Самолет швыряло. Бог смеялся.

Вот-вот как это случится!

Он все же надел жилет – чемодан стоял в багажном отделении, и неизвестно, что еще надумает Бог, вдруг решит, что Марко должен немедленно пойти ко дну, а волшебный чемодан будет нестись по поверхности океана, пустой и подгоняемый ветром.

Эксперимента ждать пришлось много лет.

Марко засмеялся.

Кто-то сказал сзади: – Этот уже сбрендил!

Марко засмеялся еще громче и запел.

Самолет падал в воды Андаманского моря, но он этого не знал.

Зато он знал, что самолет падает и что совсем скоро станет ясно, работает чемодан или нет.

Это просто: если он не утонет и сможет выбраться из кабины, то жилет удержит его на воде, и надо будет лишь оглядеться.

И прислушаться.

Радиомаяк в чемодане заработает, маленький наушник, всегда вложенный в ухо, если Марко находится в воздухе, примет сигнал.

Будто спутник: бип-бип, бип-бип.

Самолет ударился о воду, Вандердекер погрузился в кошмарную темноту.

Дернул за шнурок на жилете, тот надулся, Марко полетел к поверхности.

Он действительно не утонул, как тонет сейчас неподалеку самолет.

Он выплыл, странным образом выбравшись из разрушенного салона, – впрочем, если бы сидел в хвосте, то это бы не удалось.

В левом ухе что-то пискнуло, ожил наушник.

Марко слушал бип-бип и был счастлив.

Никого больше нет, а он есть!

Звук в ухе раздавался все громче, Марко уверенно плыл в сторону чемодана.

Только это уже был не чемодан, а плот.

Марко схватился за невысокий бортик и перевалился внутрь.

Снял жилет, зажег фонарь и осмотрелся.

Неподалеку барахтались двое, били по воде руками, при этом громко и отчаянно кричали.

Вандердекер включил мотор, тот закашлял, зафыркал, но так и не заработал.

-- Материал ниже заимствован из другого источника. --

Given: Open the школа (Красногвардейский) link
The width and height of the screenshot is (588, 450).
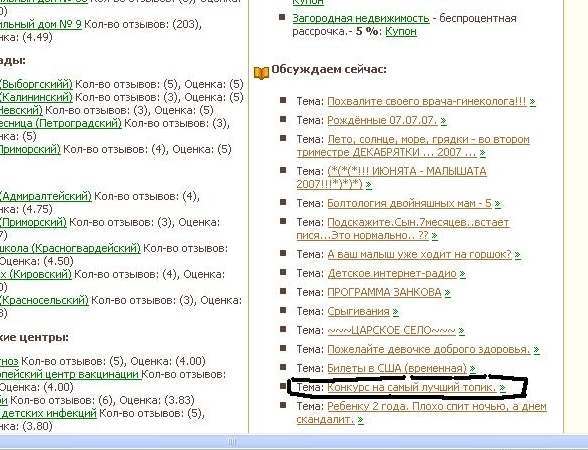Looking at the screenshot, I should pyautogui.click(x=70, y=248).
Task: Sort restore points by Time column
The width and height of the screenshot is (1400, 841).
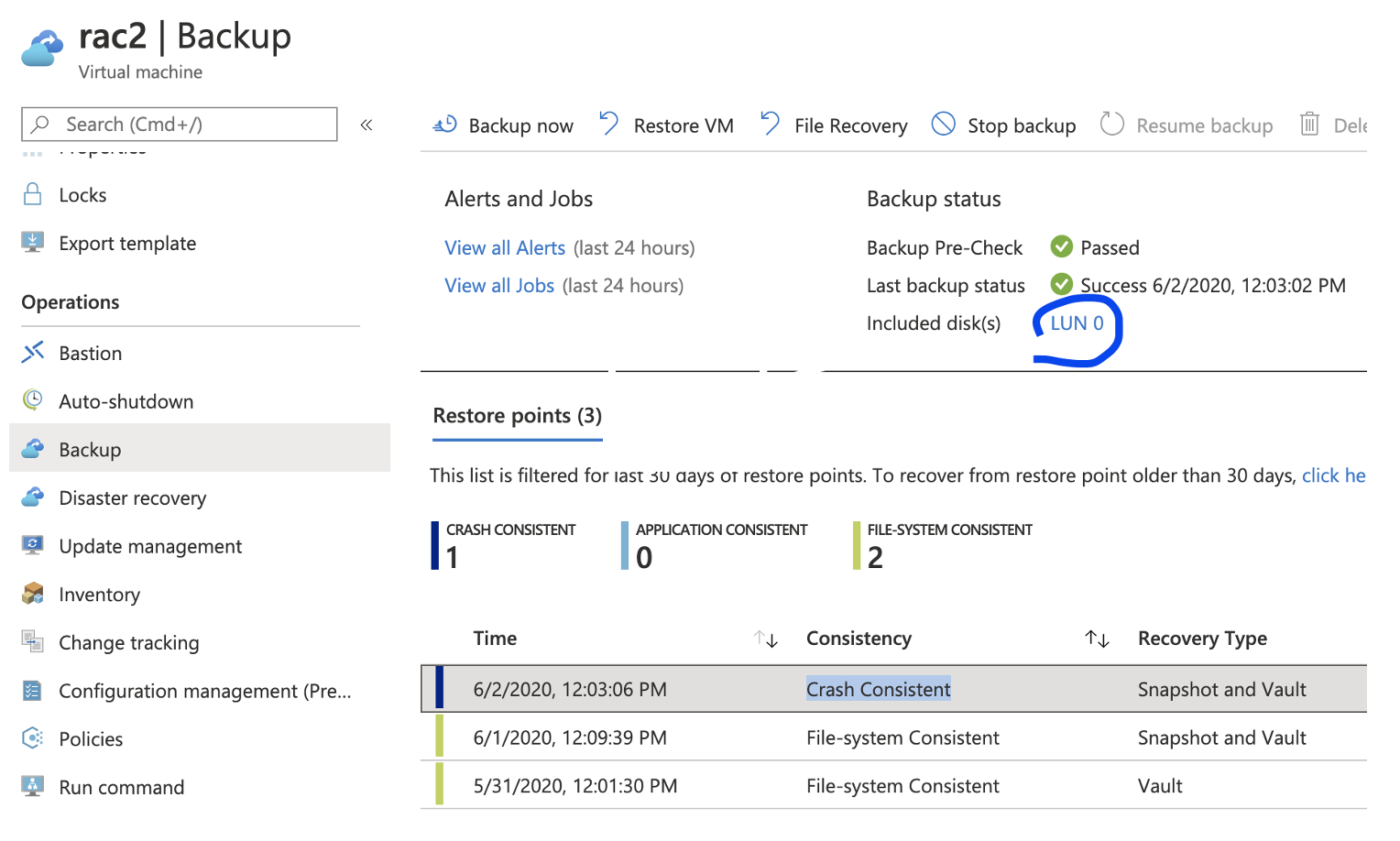Action: [x=766, y=639]
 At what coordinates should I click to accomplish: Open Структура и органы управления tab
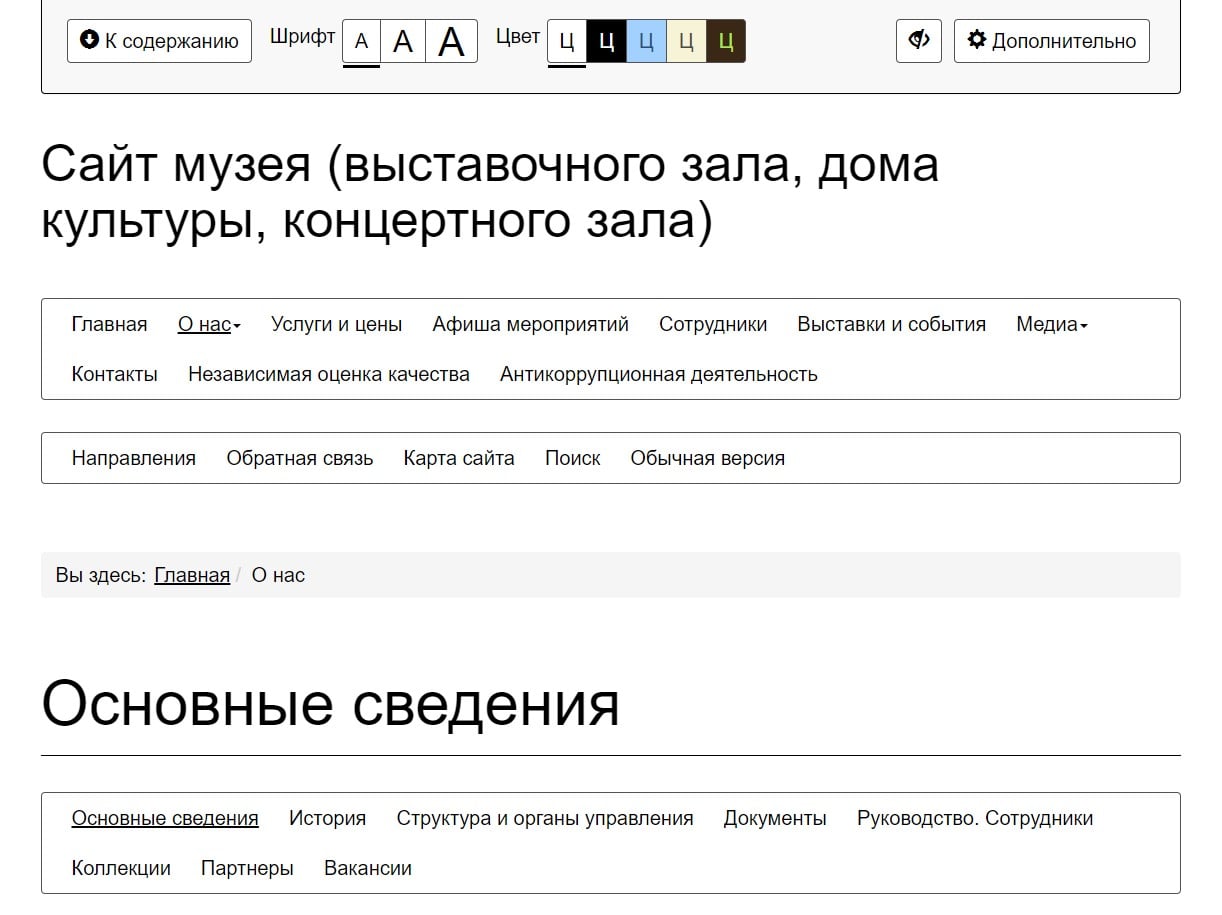[x=544, y=818]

Тогда он открепил от борта маленькое разборное двухлопастное весло, собрал и погреб к барахтающимся.

Женщине и мужчине.

В самолете они сидели как раз позади него.

Плот рассчитан на четверых, троих выдержит подавно.

Марко весело насвистывал, женщина схватилась за плот, что-то сказав на незнакомом языке.

Он покачал головой, она перешла на английский.

Благодарила и просила помочь своему другу, тот совсем обессилел.

Марко кивнул, подождал, пока женщина залезет на плот, и начал грести в сторону мужчины.

Банан лишь беспомощно улыбнулся, когда Надя протянула ему руку.

Марко, отложив весло, схватился за другую, вдвоем они вытащили Банана из воды.

Обломки самолета «DC-940», так и не долетевшего до Пхукета, медленно опускались на дно.

Оставалось еще несколько часов до рассвета.

И тут Марко сообразил, что видел этого парня уже не раз. Тот частенько попадался ему на глаза в последнее время, возникал привидением из никуда и в никуда же проваливался, чтобы потом очередным белолицым призраком явиться вновь. А значит – слава богу! – все это кем-то подстроено, ведь просто так ничего не бывает, и все в жизни взаимосвязанно, как говаривал древний китаец Чжуан-Цзы, притчи которого Вандердекер любил перечитывать столь же часто, как и историю о далеком предке, первым в роду получившем прозвище Летучий Голландец!